In plants, very different morphological and physiological changes manifest themselves with the occurrence of Boron (B) deficiency stress. These changes occur primarily in the fastest growing parts of plants, particularly roots. Root growth is much more affected than green part growth during the vegetative growth process. In some trials, it has been known that root growth stops abruptly within hours after plants are transferred from conditions of sufficient boron nutrition to a nutritional medium where boron is completely deficient. A similar condition occurs under Calcium (Ca) deficiency conditions, and the aforementioned dramatic decreases in root growth are associated with the very low in-plant portability of boron in the vast majority of plant species. In other words, when there is a boron deficiency in the soil, the existing boron in the plant cannot be transported to areas with high boron demand, such as root tips or flower organs.
As seen in the Canola plant below, significant reductions in root growth have been found under boron deficiency conditions before a marked reduction in foliage growth or any sign of boron deficiency in the leaves. Naturally, such a problem is not easy for producers to see or understand under field conditions. For this reason, it is useful to make leaf analyzes from time to time and to perform analyses on the youngest leaves of the plants.
Physiologically, several factors play a decisive role behind the dramatic negative effect of boron on the root growth. As above, the best known function of boron in plants is related to cell walls. In boron deficiency, deterioration and destruction of the stability, mechanical properties and resistance of the cell walls and physiological functions occur, and these changes have an inhibitory effect on the cell elongation and growth. The fact that the amount of free oxygen radicals, which have a very high toxic effect, accumulates in high amounts at the root growth tips and causes cell destruction in boron deficiency is another reason why root growth is sensitive to boron deficiency.
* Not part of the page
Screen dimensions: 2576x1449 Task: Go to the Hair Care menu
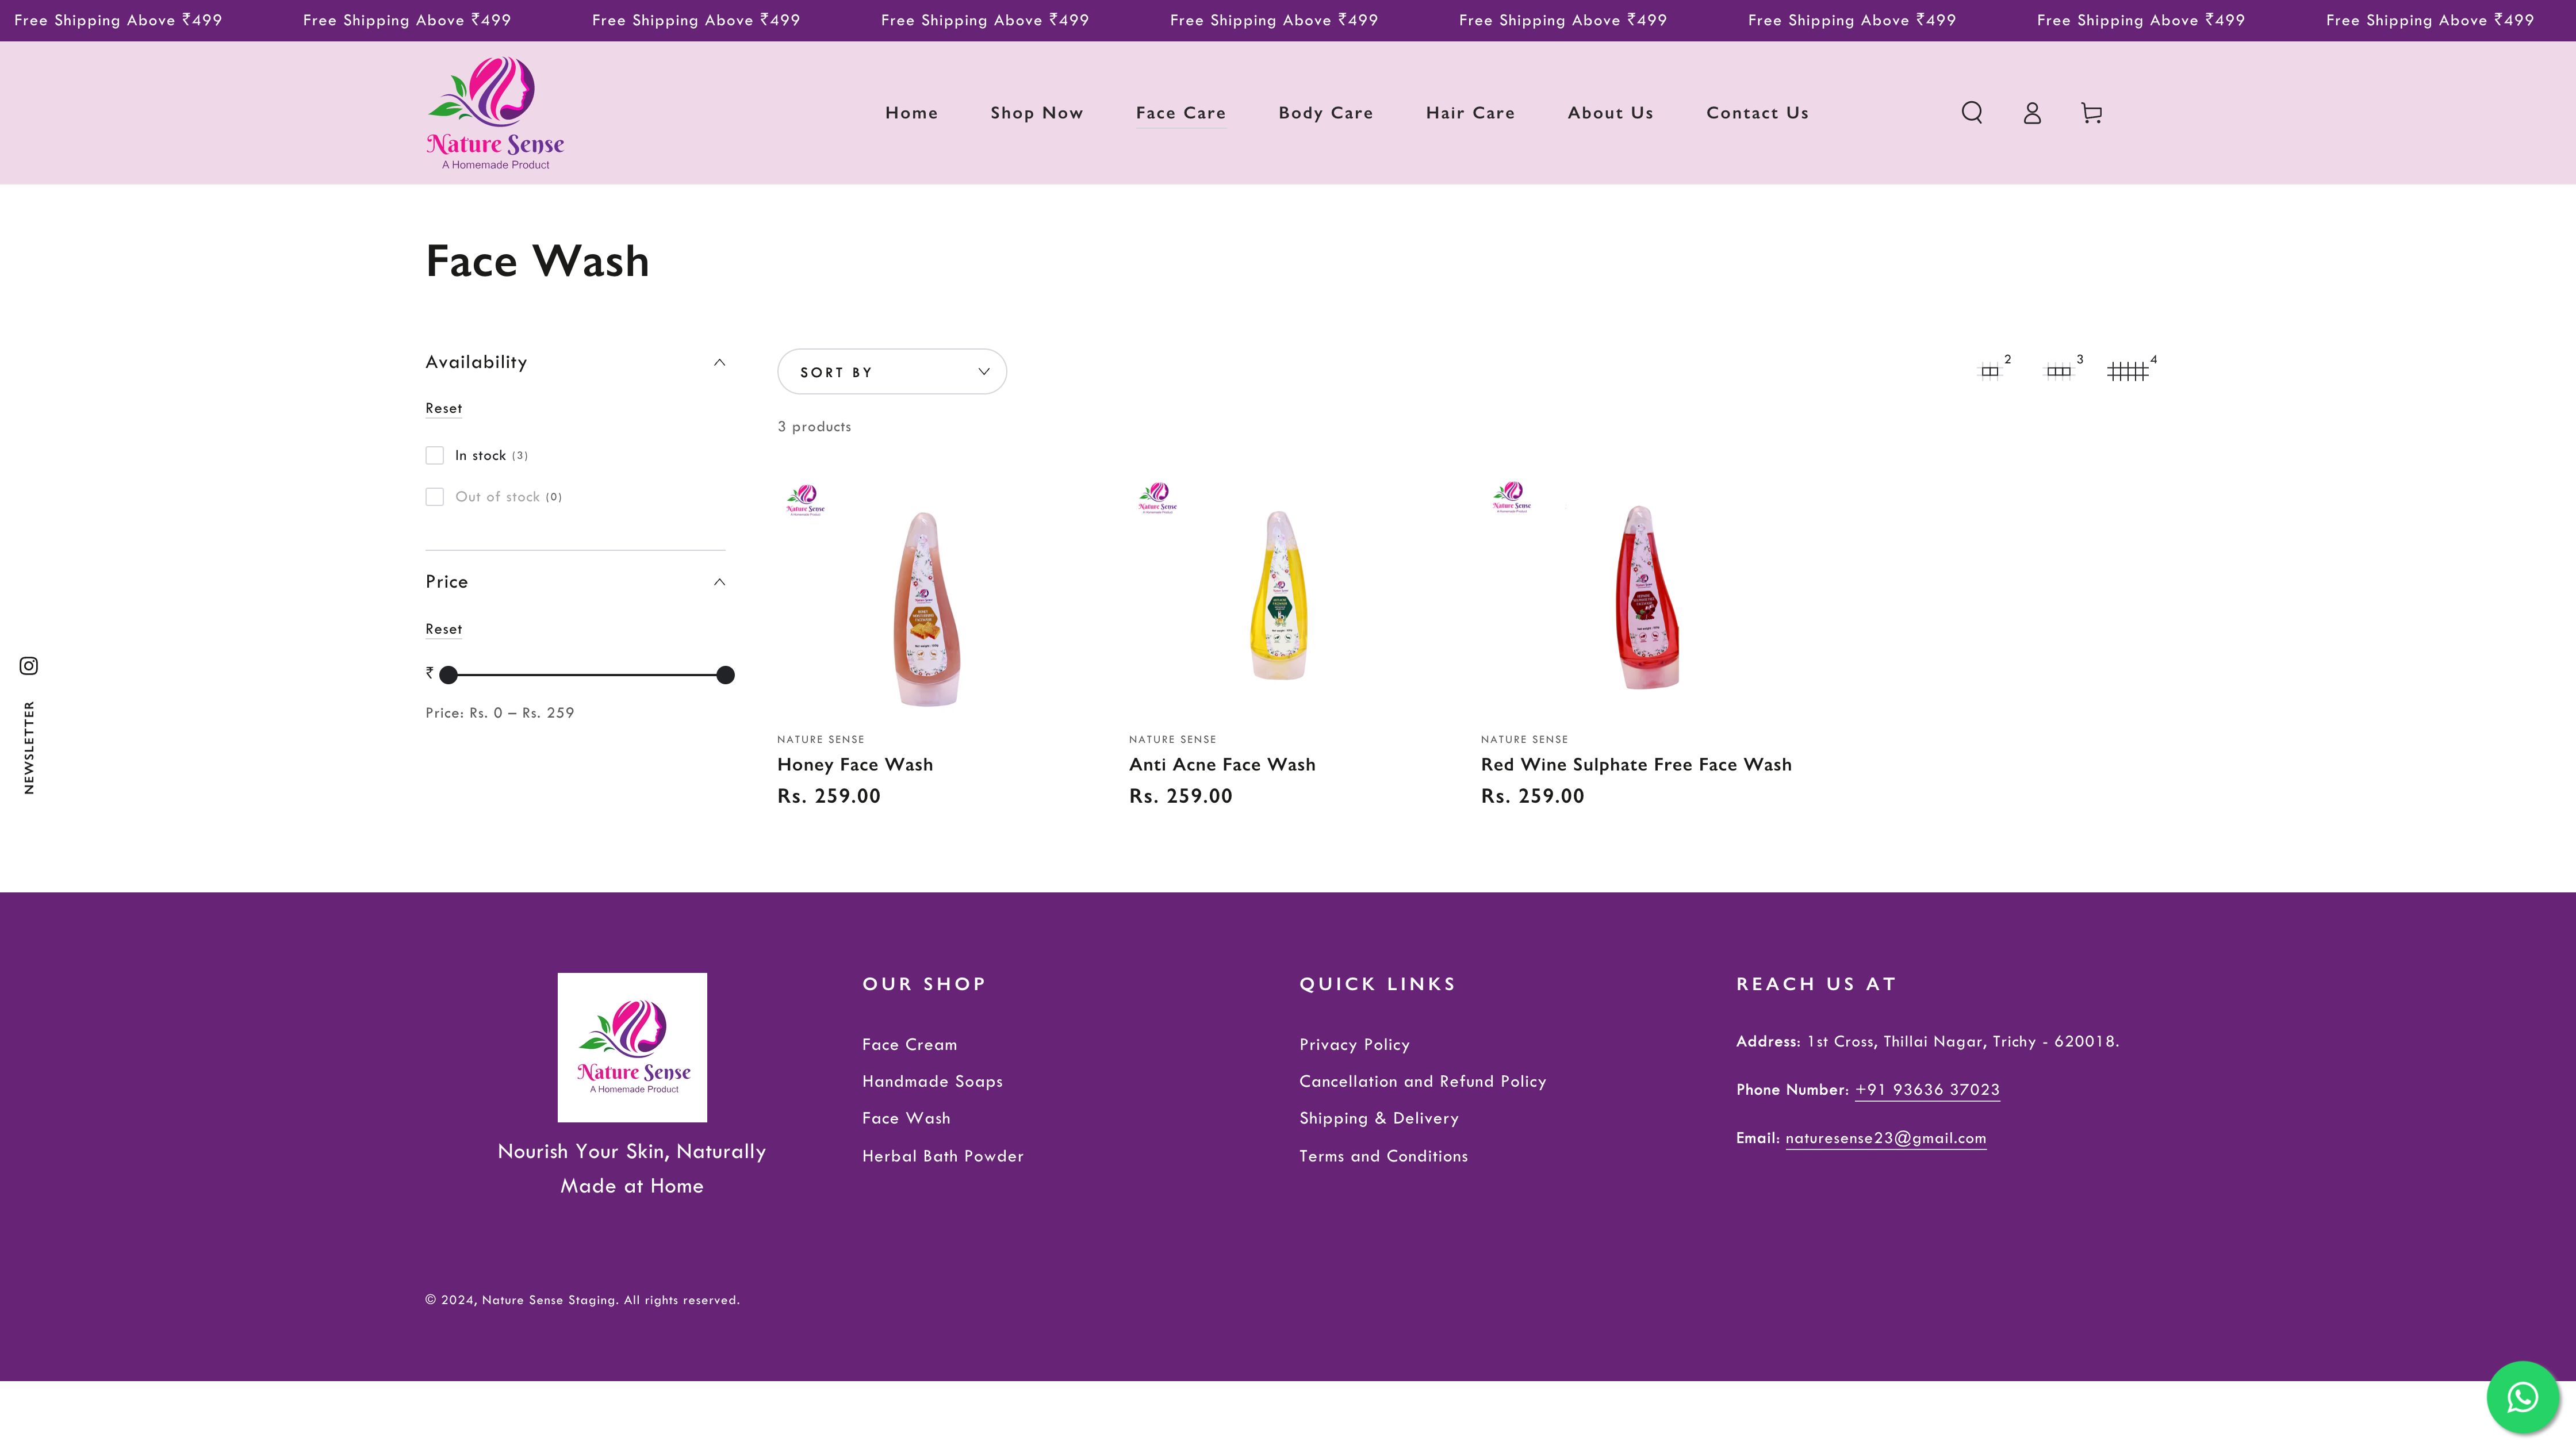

It is stated that it has an important role in the transport of photosynthesis products from the leaves to the growth points (meristematic organs) in the roots and green parts. If photosynthesis products are transported to the roots in boron deficiency, a significant decrease in root growth is also likely. In addition, the accumulation of ethylene hormone, which has a growth arresting effect on the root tips in boron deficiency, and the decrease in the root tips of indolacetic acid (auxin hormone), which is a growth hormone, contribute to explaining why the negative effects of boron deficiency occur on the root growth.